The Theatreguide.London Review
Irish Blood, English Heart
Trafalgar Studios Spring 2011
Two estranged brothers meet to dispose of their dead father's accumulated belongings. The poorer resents his brother's success, which he feels was achieved at his expense, and also has a more sentimentalised image of the father.
His wife hopes that a reconciliation might lead to the richer brother helping them out economically, but all that really happens is the exposure of what an absolute bastard the old man was and how both sons were emotionally crippled by him.
It is, of course, Arthur Miller's The Price.
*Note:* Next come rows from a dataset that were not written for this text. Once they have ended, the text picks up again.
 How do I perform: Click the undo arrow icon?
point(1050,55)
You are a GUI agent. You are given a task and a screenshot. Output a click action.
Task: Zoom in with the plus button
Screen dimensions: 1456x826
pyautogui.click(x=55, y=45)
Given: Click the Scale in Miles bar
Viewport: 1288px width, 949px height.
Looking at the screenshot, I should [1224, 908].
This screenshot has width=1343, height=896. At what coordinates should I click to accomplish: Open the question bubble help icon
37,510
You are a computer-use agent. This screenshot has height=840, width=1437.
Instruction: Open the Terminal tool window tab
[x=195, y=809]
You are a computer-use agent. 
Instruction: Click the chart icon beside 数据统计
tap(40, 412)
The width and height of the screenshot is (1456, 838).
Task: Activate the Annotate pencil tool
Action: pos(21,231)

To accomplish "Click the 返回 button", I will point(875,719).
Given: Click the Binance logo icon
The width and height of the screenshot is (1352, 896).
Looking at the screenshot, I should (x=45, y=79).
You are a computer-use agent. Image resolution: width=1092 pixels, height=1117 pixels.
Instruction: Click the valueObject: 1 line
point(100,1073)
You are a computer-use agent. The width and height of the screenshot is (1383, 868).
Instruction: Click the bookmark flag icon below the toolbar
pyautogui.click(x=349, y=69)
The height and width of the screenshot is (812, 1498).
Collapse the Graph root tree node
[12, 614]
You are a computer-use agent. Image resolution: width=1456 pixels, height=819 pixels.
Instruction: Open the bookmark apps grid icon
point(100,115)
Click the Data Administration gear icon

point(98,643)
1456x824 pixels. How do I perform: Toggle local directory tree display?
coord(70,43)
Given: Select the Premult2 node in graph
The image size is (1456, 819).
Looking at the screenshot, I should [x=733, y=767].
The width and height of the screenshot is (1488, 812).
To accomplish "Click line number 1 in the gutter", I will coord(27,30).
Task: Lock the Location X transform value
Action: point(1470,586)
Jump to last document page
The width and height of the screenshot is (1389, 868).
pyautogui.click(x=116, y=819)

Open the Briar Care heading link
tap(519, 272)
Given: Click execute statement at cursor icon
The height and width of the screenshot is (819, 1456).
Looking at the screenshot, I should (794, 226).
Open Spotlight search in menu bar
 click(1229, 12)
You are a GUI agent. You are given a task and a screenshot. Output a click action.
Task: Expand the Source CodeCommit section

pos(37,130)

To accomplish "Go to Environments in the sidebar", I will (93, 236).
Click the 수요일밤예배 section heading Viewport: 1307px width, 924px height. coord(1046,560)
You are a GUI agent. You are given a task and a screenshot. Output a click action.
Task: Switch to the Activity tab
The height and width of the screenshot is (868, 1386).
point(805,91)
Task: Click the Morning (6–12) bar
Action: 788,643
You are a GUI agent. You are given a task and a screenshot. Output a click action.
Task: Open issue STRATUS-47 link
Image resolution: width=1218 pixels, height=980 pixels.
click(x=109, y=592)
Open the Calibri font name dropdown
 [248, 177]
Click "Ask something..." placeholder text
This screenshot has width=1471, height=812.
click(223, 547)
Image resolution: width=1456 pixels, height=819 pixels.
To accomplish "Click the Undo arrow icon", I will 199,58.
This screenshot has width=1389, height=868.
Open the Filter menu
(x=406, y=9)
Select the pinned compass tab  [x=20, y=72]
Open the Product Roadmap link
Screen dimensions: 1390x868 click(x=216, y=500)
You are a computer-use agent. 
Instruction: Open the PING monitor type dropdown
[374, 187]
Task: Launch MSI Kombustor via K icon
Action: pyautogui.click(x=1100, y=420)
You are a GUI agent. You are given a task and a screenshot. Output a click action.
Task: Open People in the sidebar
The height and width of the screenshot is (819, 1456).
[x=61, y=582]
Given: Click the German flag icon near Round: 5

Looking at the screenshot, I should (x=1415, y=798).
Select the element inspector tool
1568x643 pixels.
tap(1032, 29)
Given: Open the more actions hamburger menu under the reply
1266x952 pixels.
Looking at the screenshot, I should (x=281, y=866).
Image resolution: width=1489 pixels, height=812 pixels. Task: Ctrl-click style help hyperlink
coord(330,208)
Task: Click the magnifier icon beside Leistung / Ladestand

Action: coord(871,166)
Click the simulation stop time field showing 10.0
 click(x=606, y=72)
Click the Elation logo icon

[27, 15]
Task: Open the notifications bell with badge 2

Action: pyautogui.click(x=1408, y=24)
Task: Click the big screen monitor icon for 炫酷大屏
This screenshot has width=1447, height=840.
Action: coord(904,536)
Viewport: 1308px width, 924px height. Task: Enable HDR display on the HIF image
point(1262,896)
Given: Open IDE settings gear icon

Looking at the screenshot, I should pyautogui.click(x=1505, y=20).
Playwright Darren Murphy has moved the story to London and made some other cosmetic changes - in place of cop and surgeon we have cab driver and successful author, a fourth character is a diabetic young man rather than a diabetic old man - and his ending is a little darker than Miller's.
I'm not implying any chicanery here. Darren Murphy has his own vision and story to tell, and the similarities may well be totally coincidental. But essentially he has rewritten The Price, and Murphy is not a great a playwright as Miller.
When you are not ticking off the moment-by-moment parallels to Miller's play, there are some pleasures to be drawn from this version. The core story, of a man forced to realise who the real enemy of his life was, is moving, though Murphy does not allow his cab driver the accompanying experience of seeing his own life in a new and comforting light.
Though director Caitriona McLaughlin has encouraged Ian Groombridge as the cabbie and Carolyn Tomkinson as his wife to signify and externalise their acting too much, so we are more aware of the performers doing capital-A Acting than of the characters, Howard Teale as the writer has several strong and true-feeling scenes.
Francesca Rodrigues' set, the father's cluttered lock-up, features a blown-up map of south London that kept distracting me and a classic old tube map I lust after.